Return only the lines of the data below from the line with "Task: Push the" up to and including the line with "Open the apps grid menu", exactly as written, with the pictures omitted.
___ Supplied records
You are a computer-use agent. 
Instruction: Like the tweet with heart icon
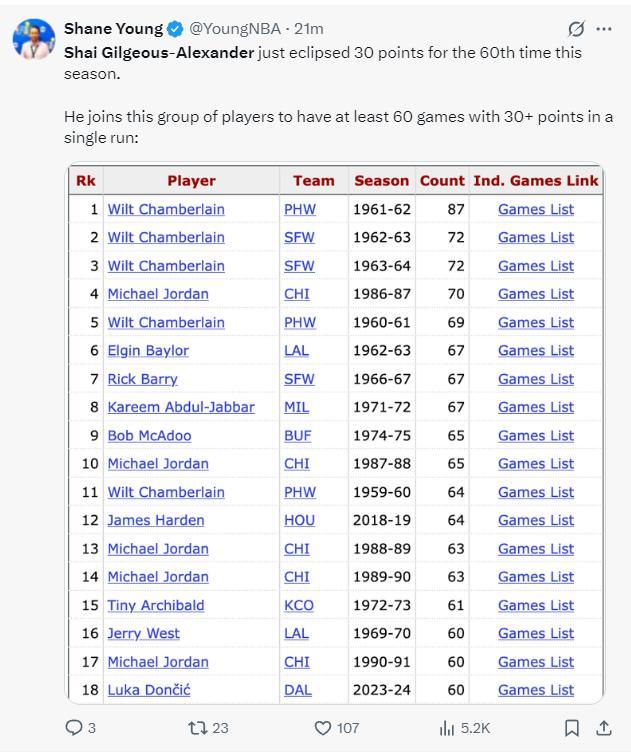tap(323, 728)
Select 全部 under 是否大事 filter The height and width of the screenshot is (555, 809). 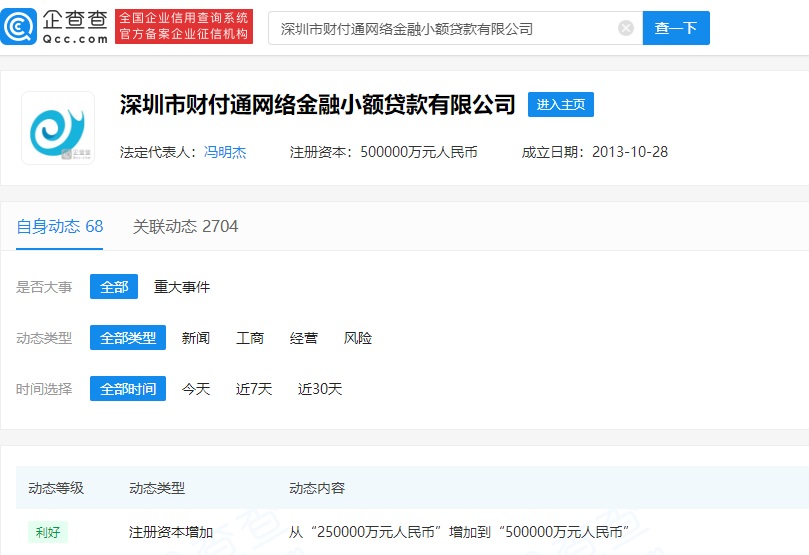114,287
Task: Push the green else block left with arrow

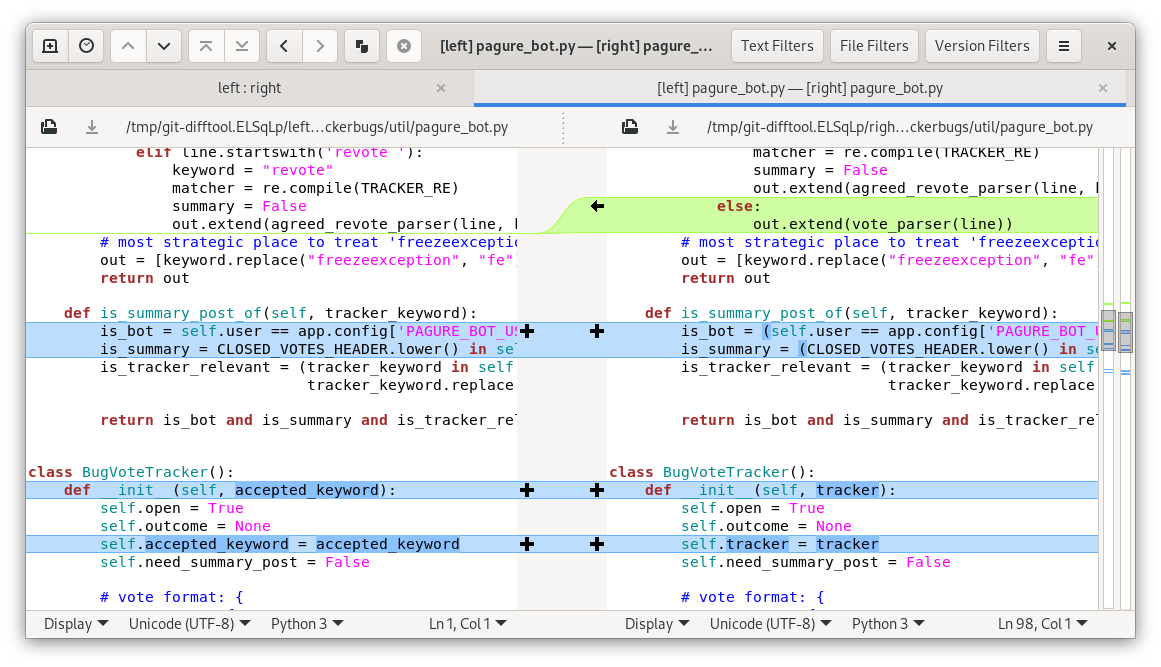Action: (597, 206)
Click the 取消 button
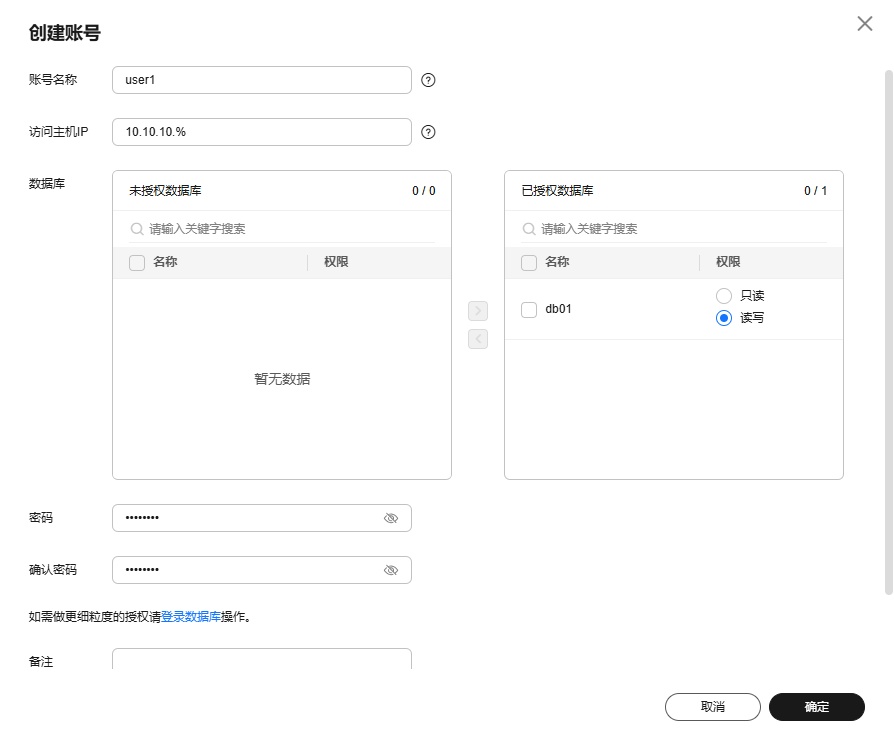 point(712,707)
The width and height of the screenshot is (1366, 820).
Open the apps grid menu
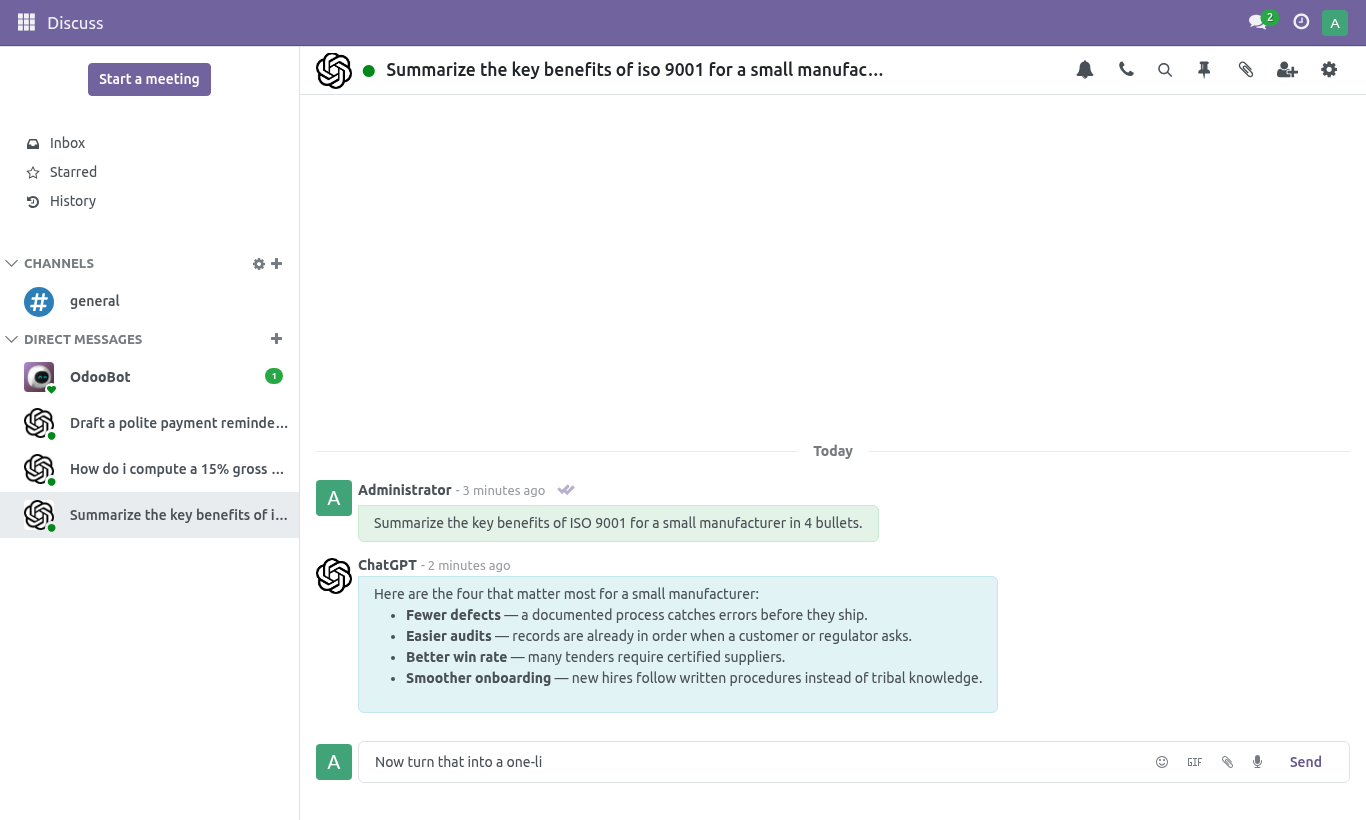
______
___ Supplied records
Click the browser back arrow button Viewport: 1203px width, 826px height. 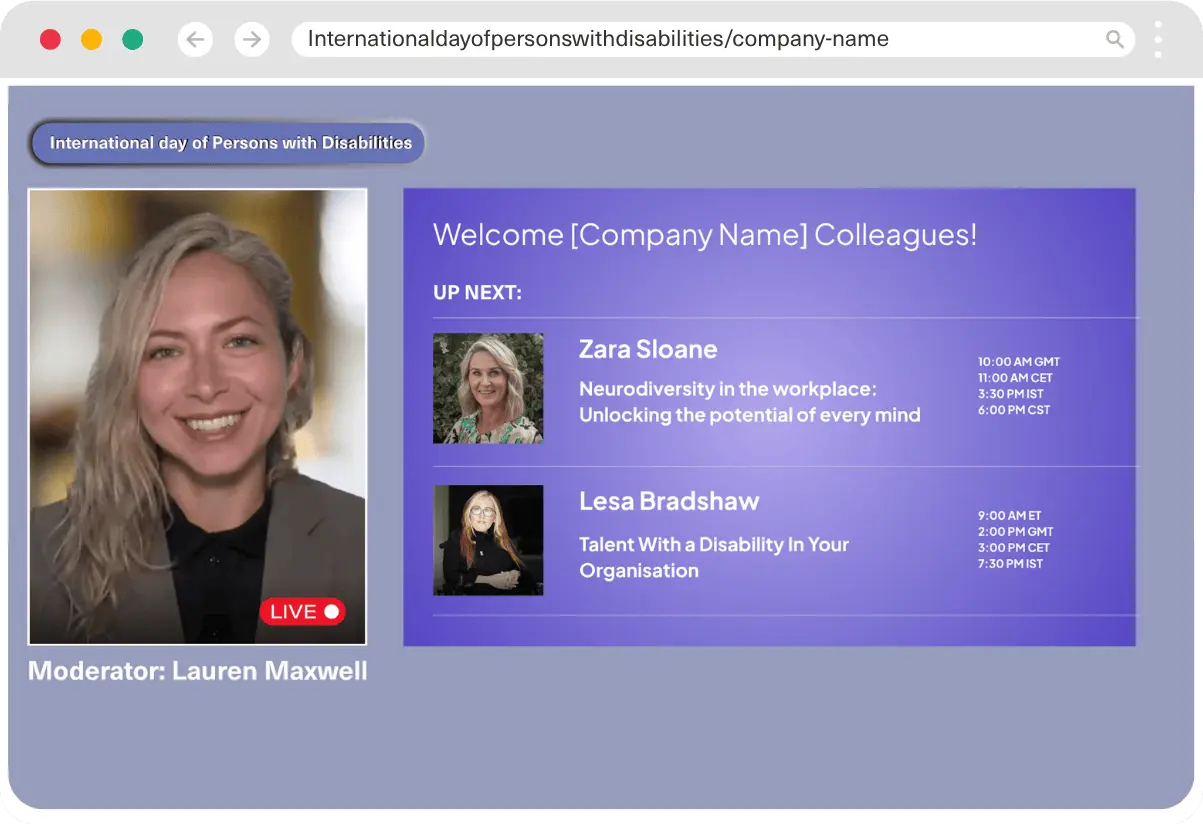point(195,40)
______
_Answer to the problem_:
Task: Push the green else block left with arrow

Action: (597, 206)
Click the 取消 button
 point(712,707)
The width and height of the screenshot is (1366, 820).
Open the apps grid menu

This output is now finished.